>>>

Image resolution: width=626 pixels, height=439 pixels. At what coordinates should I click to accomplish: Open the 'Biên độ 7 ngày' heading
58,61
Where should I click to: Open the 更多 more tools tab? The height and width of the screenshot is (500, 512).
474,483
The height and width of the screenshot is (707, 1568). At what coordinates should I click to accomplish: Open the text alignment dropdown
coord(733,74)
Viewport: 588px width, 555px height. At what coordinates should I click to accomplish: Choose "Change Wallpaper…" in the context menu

<<<

Task instructions - A verbatim copy of the lines from the one with "Where should I" to the end of the listing is the whole answer.

Result for this task -
Where should I click to: Open the 更多 more tools tab? The height and width of the screenshot is (500, 512).
474,483
The height and width of the screenshot is (707, 1568). At what coordinates should I click to accomplish: Open the text alignment dropdown
coord(733,74)
Viewport: 588px width, 555px height. At what coordinates should I click to accomplish: Choose "Change Wallpaper…" in the context menu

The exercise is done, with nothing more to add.